Oxygene 6.2 is a small update release. Despite the minor version number increase, it does not include many major new features, and mostly focuses on enhancements and bug fixes. It does, however, bring with it some significant compiler architecture changes and improvements in preparation for the upcoming Oxygene 7 and Hydrogene releases next Spring, justifying the version number increase.
Our Cirrus APIs for Aspect Oriented programming (AOP) now support creating and applying aspects for Cocoa and Java projects. Aspects for any platform continue to be written using Oxygene for .NET.
Also, Oxygene now comes with the new Visual Studio 2013 Shell included, for users who do not own Visual Studio 2013 yet.
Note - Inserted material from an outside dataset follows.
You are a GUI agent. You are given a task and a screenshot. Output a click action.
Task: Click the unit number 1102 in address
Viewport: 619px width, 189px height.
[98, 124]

Of course, Oxygene will continue to integrate with existing installs of both Visual Studio 2012 and 2013, and the Visual Studio 2012 Shell can still be obtained, if needed, by installing the October 2013 release.
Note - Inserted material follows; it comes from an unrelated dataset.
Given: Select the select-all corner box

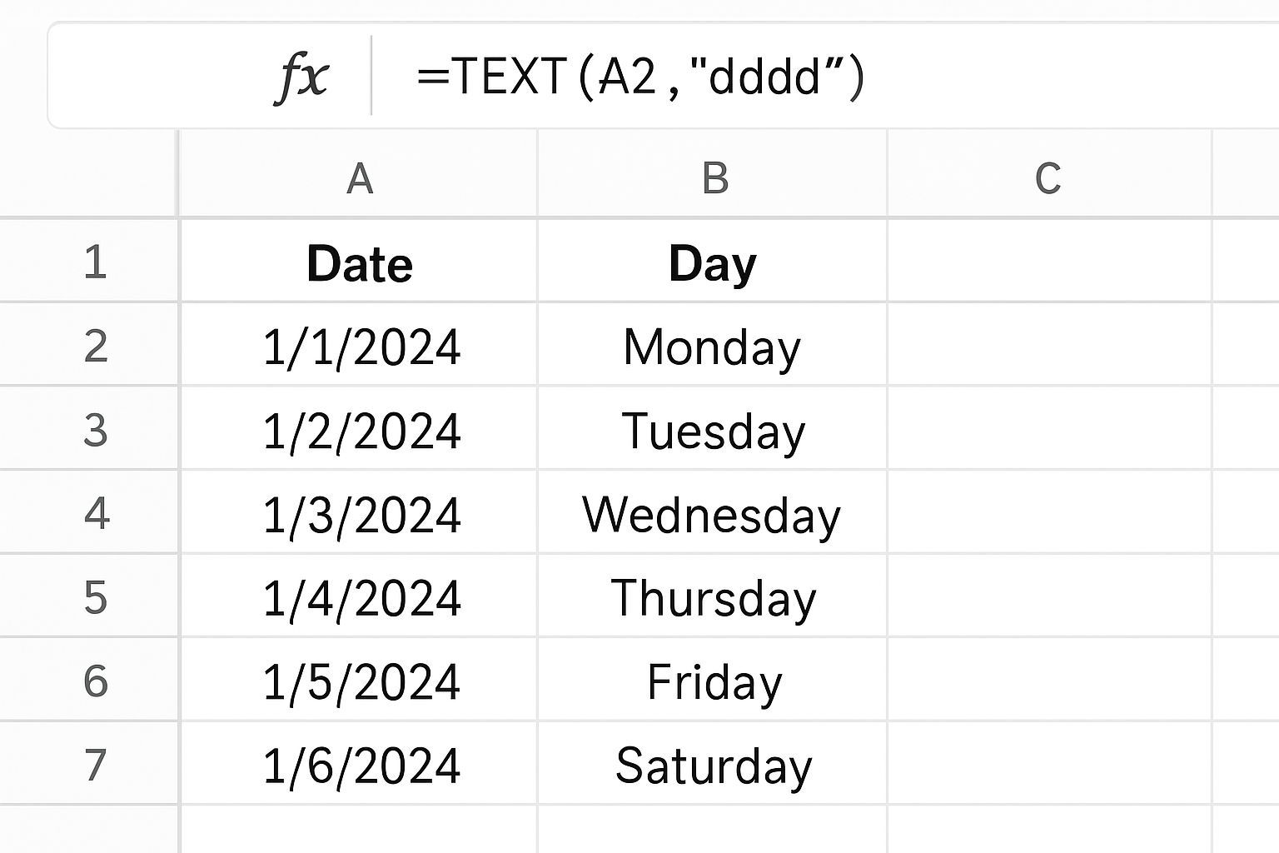Looking at the screenshot, I should pos(88,175).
New Compiler Magic Functions have been added in two areas.
The four interlocked*() functions, previously introduced for Cocoa, are now supported on the .NET platform, too. (Unfortunately, the Java platform lacks the necessary underlying support to make these available across all three platforms.)
In addition, new functions have been added to obtain the current class, method name, filename and other metadata for debugging and logging purposes.